Collections.sort() declaration: why <? super T> rather than <T>

Question

Why does Collections.sort(List<T>) have the signature :

public static <T extends Comparable<? super T>> void sort(List<T> list) 

and not :

public static <T extends Comparable<T>> void sort(List<? extends T> list)

• I understand that they both would serve the same purpose; so why did the framework developers use the first option?
• Or are these declarations really different?

Answer 1

// 0
public static <T extends Comparable<? super T>> void sort0(List<T> list) 

// 1
public static <T extends Comparable<T>> void sort1(List<? extends T> list)

These signatures differ because they impose different requirements on the relationship between type T and the type argument to Comparable in the definition of T.

Suppose for example that you have this class:

class A implements Comparable<Object> { ... }

Then if you have

List<A> list = ... ;
sort0(list); // works
sort1(list); // fails

The reason sort1 fails is that there is no type T that is both comparable to itself and that is, or is a supertype of, the list's type.

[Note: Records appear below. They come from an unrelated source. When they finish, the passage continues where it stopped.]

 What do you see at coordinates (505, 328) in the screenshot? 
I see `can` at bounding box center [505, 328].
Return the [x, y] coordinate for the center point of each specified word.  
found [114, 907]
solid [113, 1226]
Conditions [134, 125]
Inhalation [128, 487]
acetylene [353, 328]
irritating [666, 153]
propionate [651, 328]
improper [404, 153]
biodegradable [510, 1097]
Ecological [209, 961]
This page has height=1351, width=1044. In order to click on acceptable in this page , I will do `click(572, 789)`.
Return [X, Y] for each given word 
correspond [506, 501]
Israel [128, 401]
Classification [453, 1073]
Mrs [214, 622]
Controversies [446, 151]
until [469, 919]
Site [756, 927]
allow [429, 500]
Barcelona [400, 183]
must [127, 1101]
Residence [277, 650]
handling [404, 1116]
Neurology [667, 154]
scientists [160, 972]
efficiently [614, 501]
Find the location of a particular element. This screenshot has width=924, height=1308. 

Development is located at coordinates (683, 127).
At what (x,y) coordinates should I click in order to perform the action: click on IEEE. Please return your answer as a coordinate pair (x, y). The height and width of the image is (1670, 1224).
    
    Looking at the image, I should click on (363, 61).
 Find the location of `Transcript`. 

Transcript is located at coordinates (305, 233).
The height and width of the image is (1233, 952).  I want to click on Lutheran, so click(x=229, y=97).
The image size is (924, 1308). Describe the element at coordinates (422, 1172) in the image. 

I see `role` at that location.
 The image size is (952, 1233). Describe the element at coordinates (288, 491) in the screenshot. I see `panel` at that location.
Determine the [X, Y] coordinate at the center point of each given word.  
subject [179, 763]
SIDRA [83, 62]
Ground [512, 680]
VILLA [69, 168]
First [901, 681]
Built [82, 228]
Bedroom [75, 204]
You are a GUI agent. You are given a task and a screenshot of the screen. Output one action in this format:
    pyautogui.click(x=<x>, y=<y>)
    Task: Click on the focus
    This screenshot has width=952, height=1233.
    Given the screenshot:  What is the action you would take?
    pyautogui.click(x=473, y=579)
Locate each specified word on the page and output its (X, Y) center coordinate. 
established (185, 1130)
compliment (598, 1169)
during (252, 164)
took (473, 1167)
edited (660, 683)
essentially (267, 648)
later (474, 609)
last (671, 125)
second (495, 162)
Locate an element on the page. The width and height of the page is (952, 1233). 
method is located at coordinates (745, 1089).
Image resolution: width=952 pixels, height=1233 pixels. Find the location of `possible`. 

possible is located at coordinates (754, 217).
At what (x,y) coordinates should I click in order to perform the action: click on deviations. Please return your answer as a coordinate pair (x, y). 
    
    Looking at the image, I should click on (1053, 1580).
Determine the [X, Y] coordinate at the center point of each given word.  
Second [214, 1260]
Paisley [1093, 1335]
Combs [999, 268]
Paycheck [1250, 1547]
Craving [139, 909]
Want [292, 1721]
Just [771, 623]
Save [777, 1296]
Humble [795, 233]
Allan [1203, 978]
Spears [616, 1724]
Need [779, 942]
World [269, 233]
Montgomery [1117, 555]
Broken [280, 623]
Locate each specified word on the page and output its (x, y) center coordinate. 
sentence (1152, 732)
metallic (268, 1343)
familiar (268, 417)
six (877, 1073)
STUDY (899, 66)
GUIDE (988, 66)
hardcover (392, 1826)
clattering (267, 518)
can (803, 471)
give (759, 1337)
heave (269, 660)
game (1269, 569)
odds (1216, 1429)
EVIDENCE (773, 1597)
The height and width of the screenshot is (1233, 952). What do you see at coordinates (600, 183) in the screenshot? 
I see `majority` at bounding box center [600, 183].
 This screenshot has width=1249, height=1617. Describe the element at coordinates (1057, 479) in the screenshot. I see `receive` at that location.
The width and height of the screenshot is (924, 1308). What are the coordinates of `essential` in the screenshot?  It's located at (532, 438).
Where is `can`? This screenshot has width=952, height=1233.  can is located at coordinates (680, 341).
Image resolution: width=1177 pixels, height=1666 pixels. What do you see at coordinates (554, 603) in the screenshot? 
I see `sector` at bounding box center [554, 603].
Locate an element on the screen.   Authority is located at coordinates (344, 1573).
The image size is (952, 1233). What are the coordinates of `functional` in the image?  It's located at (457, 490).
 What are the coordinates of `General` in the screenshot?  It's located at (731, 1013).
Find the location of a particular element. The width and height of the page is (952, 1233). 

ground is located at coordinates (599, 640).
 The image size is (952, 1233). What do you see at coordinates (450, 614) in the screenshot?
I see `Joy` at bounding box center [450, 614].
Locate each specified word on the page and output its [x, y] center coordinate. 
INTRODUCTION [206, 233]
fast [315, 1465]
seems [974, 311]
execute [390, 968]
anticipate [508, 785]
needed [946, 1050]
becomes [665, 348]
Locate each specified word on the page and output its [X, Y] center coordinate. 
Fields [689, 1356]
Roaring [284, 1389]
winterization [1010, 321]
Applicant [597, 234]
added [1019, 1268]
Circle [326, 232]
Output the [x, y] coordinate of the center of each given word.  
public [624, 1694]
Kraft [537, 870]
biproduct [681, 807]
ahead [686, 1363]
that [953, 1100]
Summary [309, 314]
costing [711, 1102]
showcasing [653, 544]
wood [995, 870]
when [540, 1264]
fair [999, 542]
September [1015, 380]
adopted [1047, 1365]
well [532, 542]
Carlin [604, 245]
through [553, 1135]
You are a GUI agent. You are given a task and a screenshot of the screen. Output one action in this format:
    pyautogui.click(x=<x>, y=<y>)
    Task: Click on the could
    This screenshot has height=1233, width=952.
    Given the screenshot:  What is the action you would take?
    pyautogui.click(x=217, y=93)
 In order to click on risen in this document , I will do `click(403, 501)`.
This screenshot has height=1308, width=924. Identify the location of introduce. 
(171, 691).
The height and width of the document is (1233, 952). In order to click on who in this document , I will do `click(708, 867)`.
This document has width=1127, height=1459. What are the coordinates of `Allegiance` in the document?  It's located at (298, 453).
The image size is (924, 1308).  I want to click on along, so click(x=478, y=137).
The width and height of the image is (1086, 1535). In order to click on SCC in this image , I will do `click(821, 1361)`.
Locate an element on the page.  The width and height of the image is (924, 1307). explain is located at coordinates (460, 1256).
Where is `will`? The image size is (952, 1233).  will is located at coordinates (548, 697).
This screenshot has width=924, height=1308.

It turns out that class A is malformed, because objects that are Comparable need to meet certain requirements. In particular reversing the comparison should reverse the sign of the result. We can compare an instance of A to an Object but not vice-versa, so this requirement is violated. But note that this is a requirement of the semantics of Comparable and is not imposed by the type system. Considering only the type system, the two sort declarations really are different.

Answer 2

Your proposed signature would probably work in Java-8. However in previous Java versions type inference was not so smart. Consider that you have List<java.sql.Date>. Note that java.sql.Date extends java.util.Date which implements Comparable<java.util.Date>. When you compile

List<java.sql.Date> list = new ArrayList<>();
Collections.sort(list);

It perfectly works in Java-7. Here T is inferred to be java.sql.Date which is actually Comparable<java.util.Date> which is Comparable<? super java.sql.Date>. However let's try your signature:

public static <T extends Comparable<T>> void sort(List<? extends T> list) {}

List<java.sql.Date> list = new ArrayList<>();
sort(list);

Here T should be inferred as java.util.Date. However Java 7 specification does not allow such inference. Hence this code can be compiled with Java-8, but fails when compiled under Java-7:

Main.java:14: error: method sort in class Main cannot be applied to given types;
        sort(list);
        ^
  required: List<? extends T>
  found: List<Date>
  reason: inferred type does not conform to declared bound(s)
    inferred: Date
    bound(s): Comparable<Date>
  where T is a type-variable:
    T extends Comparable<T> declared in method <T>sort(List<? extends T>)
1 error

Type inference was greatly improved in Java-8. Separate JLS chapter 18 is dedicated to it now, while in Java-7 the rules were much simpler.

Answer 3

They differ because ? super T is less restrictive than T. It is a Lower Bounded Wildcard (the linked Java Tutorial says, in part)

The term List<Integer> is more restrictive than List<? super Integer> because the former matches a list of type Integer only, whereas the latter matches a list of any type that is a supertype of Integer.

Replace Integer with T and it means a T or a java.lang.Object.